THE PAINS OF MARRIAGE

My uncle came to a stop outside a stationer's shop in Oxford-street. When I saw what had caught his attention I reproached myself for my thoughtlessness.

"Come," said I, "tell me what you think of—of representative government."

"It's no good, George. You did the same thing at the cake shop. Do you think I never saw the cake shop? Since this affair was settled I think every shop I pass reminds me of it—even the gunsmith's. I never suspected before how entirely retail trade turned on marriage—except, perhaps, the second-hand book shops. The whole world seems a-marrying.

"It's queer," said he, "that a little while ago the thing that worried me to the exclusion of everything else was the idea of being married, and now it is so near it's entirely the getting married that upsets me. I have forgotten the horrid consequences in the horror of the operation."

"It's much the same," said I, "at an execution."

"Look at those cards." He waved his hand towards a neat array of silver and white pasteboard. "'Jemima Smith,' with an arrow through the Smith, and 'Podger' written above it, and on the opposite side 'Mr and Mrs John Podger.' That is where it has me, George."

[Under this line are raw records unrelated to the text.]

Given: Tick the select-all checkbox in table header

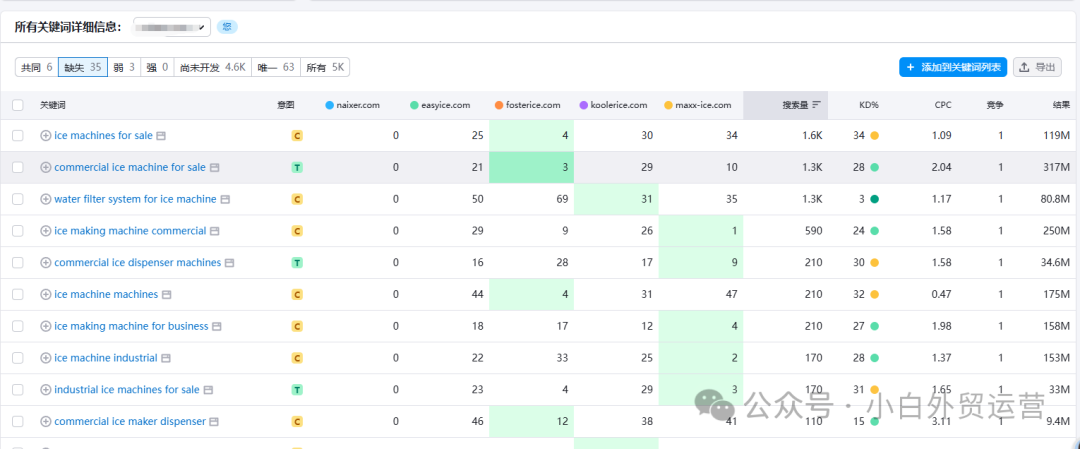Looking at the screenshot, I should 18,105.
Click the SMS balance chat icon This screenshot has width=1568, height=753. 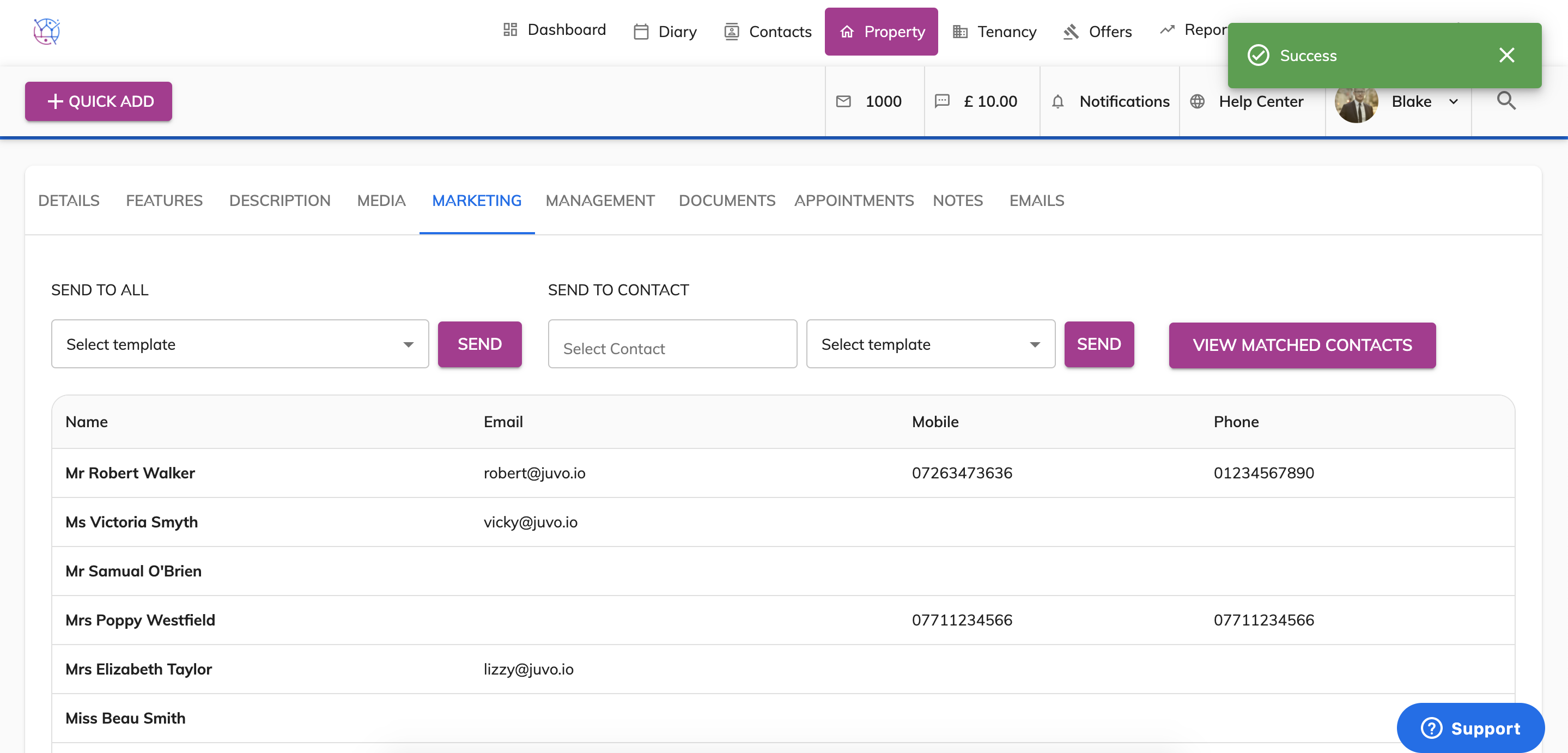pos(941,102)
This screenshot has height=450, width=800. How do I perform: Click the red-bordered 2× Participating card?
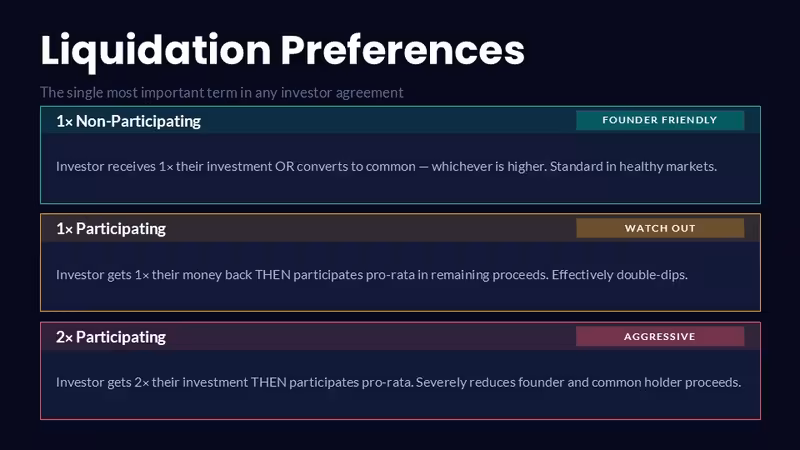pos(401,370)
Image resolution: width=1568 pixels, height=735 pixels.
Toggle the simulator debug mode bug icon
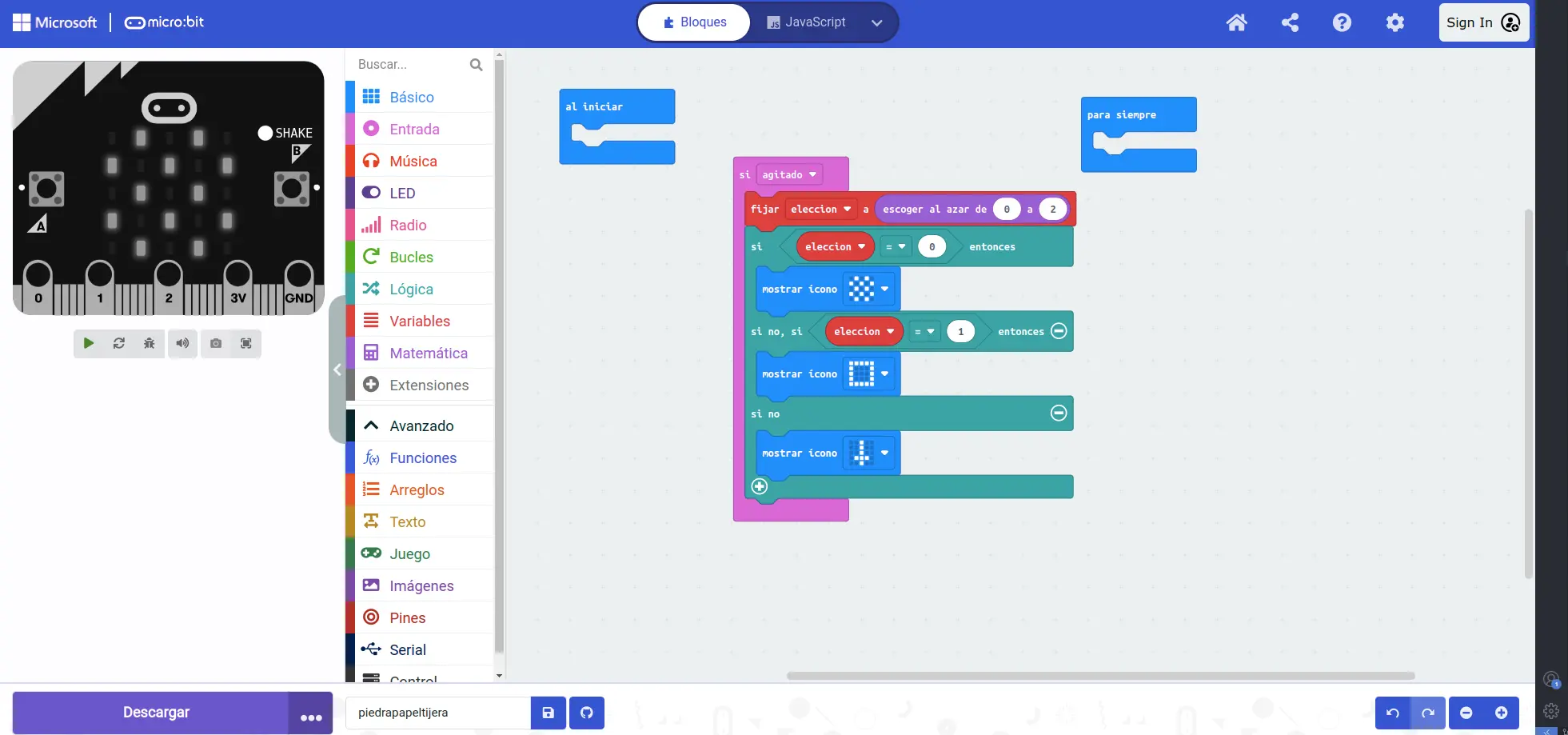pyautogui.click(x=150, y=343)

We went on past a display of electroplate with a card about presents in the window, past a window full of white flowers, past a carriage-builder's and a glove shop. "It's like death," said my uncle; "it turns up everywhere and is just the same for everybody. In that cake shop there were piles and piles of cakes, from little cakes ten inches across up to cakes of three hundredweight or so; all just the same rich, uneatable, greasy stuff, and with just the same white sugar on the top of them. I suppose every day they pack off scores. It makes one think of marrying in swarms, like the gnats. I catch myself wondering sometimes if the run of people really are separate individuals, or only a kind of replicas, without any tastes of their own. There are people who would rather not marry than marry without one of those cakes, George. To me it seems to be almost the most asinine position a couple of adults can be in, to have to buy a stone or so of that concentrated biliousness and cut it up, or procure other people to cut it up, and send it round to other adults who would almost as soon eat arsenic. And why cake—infantile cake? Why not biscuits, or cigarettes, or chocolate? It seems to me to be playing the fool with a solemn occasion."

"You see, it is the custom to have cake."